Secret professionnel : Recommandations du CCBE dans le cadre des activités de surveillance

Michel Benichou.
Michel Benichou.

Le Conseil des barreaux européens (CCBE) a publié vendredi dernier, lors de sa session plénière à Lyon (Rhône), ses recommandations sur le protection du secret professionnel dans le cadre des activités de surveillance.

Ces recommandations ne visent pas uniquement à protéger et garantir, selon le communiqué, le principe fondamental du secret professionnel mais, surtout, à protéger les droits des citoyens et l'état de droit.

Le secret professionnel est en effet une composante essentielle de la profession d'avocat, comme le souligne le code de déontologie du CCBE selon lequel « l'obligation de l'avocat relative au secret professionnel sert les intérêts de l'administration de la justice comme ceux du client. Elle doit par conséquent bénéficier d'une protection spéciale de l'État ».

Le CCBE entend donc informer les législateurs et les décideurs politiques des normes qui doivent être respectées afin de veiller à ce que les pratiques de surveillance menées par l'État ne portent pas atteinte au secret professionnel.

Le document souligne l'importance du secret professionnel et de la législation qui sert à le protéger. Il définit également les conditions principales garantissant le respect de ce principe, telles que la nécessité d'un contrôle législatif, d'un contrôle juridictionnel indépendant, et les voies de recours et sanctions disponibles en cas de violation du secret professionnel.

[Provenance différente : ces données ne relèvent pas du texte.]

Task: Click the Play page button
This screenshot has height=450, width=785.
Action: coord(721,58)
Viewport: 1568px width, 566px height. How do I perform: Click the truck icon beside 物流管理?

Le CCBE, rappelle Michel Benichou, « s'oppose depuis longtemps à la surveillance des communications entre les avocats et leurs clients et appelle l'UE à mettre en place une protection juridique du secret professionnel face à la surveillance gouvernementale. Au cours de l'année dernière, le CCBE est intervenu avec succès dans des affaires de violation du secret professionnel lors d'activités de surveillance. Ces recommandations constituent un nouveau pas en avant dans la protection au plus haut niveau de ce principe essentiel et de l'état de droit ».